====== Records to process ======

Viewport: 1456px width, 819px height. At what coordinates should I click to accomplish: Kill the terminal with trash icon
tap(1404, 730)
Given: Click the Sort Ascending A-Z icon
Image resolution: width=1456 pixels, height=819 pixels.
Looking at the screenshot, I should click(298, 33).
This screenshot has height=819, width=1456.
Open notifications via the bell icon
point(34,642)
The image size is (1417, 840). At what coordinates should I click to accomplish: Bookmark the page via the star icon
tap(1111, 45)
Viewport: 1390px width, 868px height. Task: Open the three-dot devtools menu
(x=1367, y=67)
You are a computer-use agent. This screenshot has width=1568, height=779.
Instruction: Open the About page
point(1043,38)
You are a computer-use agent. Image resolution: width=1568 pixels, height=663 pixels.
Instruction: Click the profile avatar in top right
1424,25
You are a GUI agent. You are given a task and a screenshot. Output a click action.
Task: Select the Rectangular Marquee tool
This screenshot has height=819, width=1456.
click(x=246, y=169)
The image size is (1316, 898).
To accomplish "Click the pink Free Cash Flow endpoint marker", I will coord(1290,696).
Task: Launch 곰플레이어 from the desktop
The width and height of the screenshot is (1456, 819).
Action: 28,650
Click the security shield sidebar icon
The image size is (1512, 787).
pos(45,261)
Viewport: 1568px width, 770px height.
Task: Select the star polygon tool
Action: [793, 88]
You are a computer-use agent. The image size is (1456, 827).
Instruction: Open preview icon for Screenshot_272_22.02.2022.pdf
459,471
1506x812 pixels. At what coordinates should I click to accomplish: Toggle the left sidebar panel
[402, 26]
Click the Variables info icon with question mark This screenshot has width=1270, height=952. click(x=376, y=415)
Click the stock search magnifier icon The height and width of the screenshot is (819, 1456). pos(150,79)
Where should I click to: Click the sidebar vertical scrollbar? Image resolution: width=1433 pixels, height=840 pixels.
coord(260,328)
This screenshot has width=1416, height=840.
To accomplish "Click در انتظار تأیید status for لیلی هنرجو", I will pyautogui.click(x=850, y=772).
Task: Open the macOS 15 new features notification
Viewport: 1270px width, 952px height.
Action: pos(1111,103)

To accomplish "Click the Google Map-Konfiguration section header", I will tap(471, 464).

======

_How to complete this task_
Among the records, find the lines that contain "agent" and copy each of them.

_Output of the exercise_
You are a computer-use agent. This screenshot has width=1568, height=779.
You are a computer-use agent. Image resolution: width=1568 pixels, height=663 pixels.
You are a GUI agent. You are given a task and a screenshot. Output a click action.
You are a computer-use agent. The image size is (1456, 827).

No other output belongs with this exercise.